Trump had to submit to a 7-hour deposition with the NY Attorney General for their civil fraud case against Trump Org this past April. A transcript of that was just released. The entire deposition was combative, with Trump's lawyers making hundreds of objections while Trump repeated over and over how unfair everything was and how badly he was being treated.

Trump repeated several complaints over and over in response to questions. He said that the judge's ruling that the Statute of Limitations didn't apply to his case was unfair, that they should be focused on prosecuting other people besides him, and that NY was going downhill because of them. 

The case is basically focused on Trump misrepresenting the value of his net worth and assets to lenders and other entities to secure financing or to close deals in his Statement of Financial Conditions. While Trump was forced to admit over and over that the value of his assets was inflated, he blamed his accountants or other people and factors for that. But his main defense, which he repeated dozens of times, was what he referred to as a "worthless clause."

This clause is basically a disclaimer at the beginning of the statements that any entity who receives them should conduct their own assessment of the value of his properties and he was not responsible if the valuations provided by him were incorrect. Essentially, it is his position that this clause gives him immunity from being held liable for any misrepresentations since that disclaimer renders all the numbers in the statement "worthless."

Another common theme is that Trump always justifies overvaluations of his properties by discussing their potential worth - what he thinks could be done with them to make them more valuable - and he factored in these potential future earnings or projects in his statements of their current value. For example - he would say that the current market value of a property was X, but if he broke it up for condos it would be worth much more.

Trump repeatedly raged at the prosecutors about how unfair the case was. At one point he said, "I think you should release me from this case. This is ridiculous. Even the press agrees with me." P.124.

Now, the key parts. At the end of this article, I provided a link to the full 497-page transcript to the deposition. At the end of each section of this summary I provide the page number that corresponds to the transcript.

TRUST WHILE PRESIDENT

Trump testified that when he ran for president, he put Trump Org in a trust and had nothing to do with business affairs while in office. He said at first Don Jr and his accountant Allen Weisselberg was put in charge of the trust when he was a candidate, then it was handed over to be managed by an attorney in DC while he was president, now it is being run by Eric. P.20-24.

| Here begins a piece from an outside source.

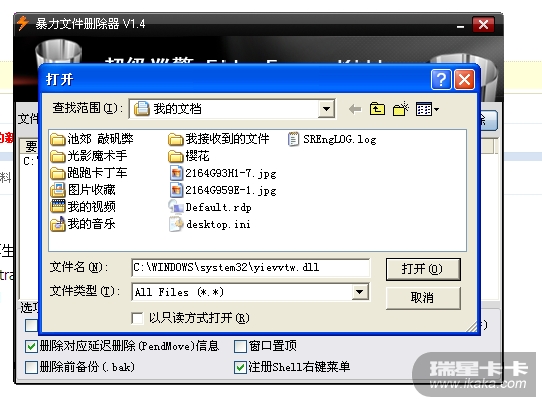
Task: Select the 2164G93H1-7.jpg file icon
Action: point(176,173)
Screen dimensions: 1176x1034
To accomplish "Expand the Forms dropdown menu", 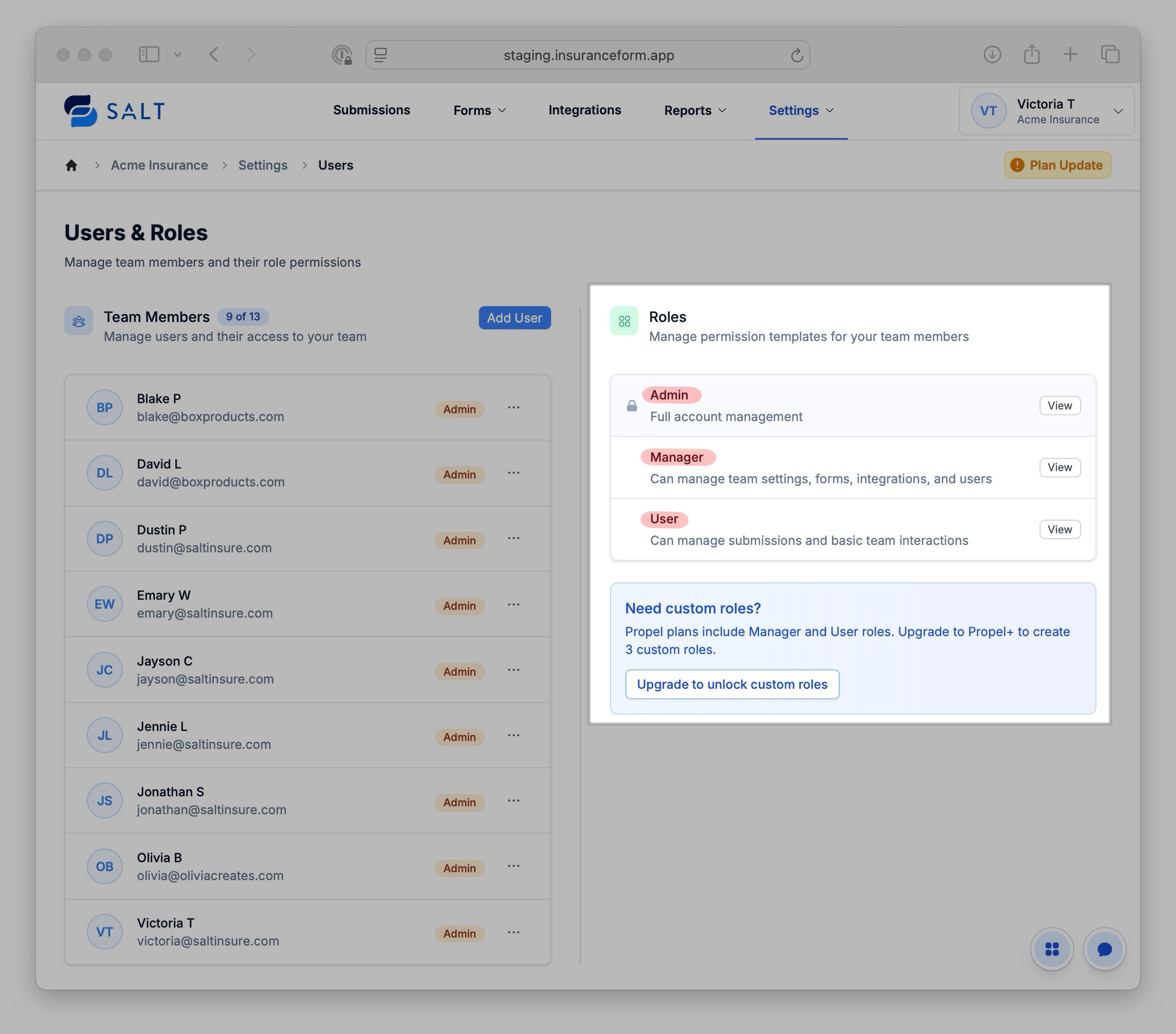I will tap(479, 111).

When asked why he put Don Jr in charge of it at first, Trump said, "He's done a good job, he's well educated." He said that prior to the trust, Don Jr worked in sales for the company and Eric focused on management of the properties. P.25-26. He said he told them when he was a candidate and then president that he instructed them not to do any business deals to avoid any conflicts of interest. P.30. He said Ivanka was less involved in the business at that point because she had started her own clothing business. P.50.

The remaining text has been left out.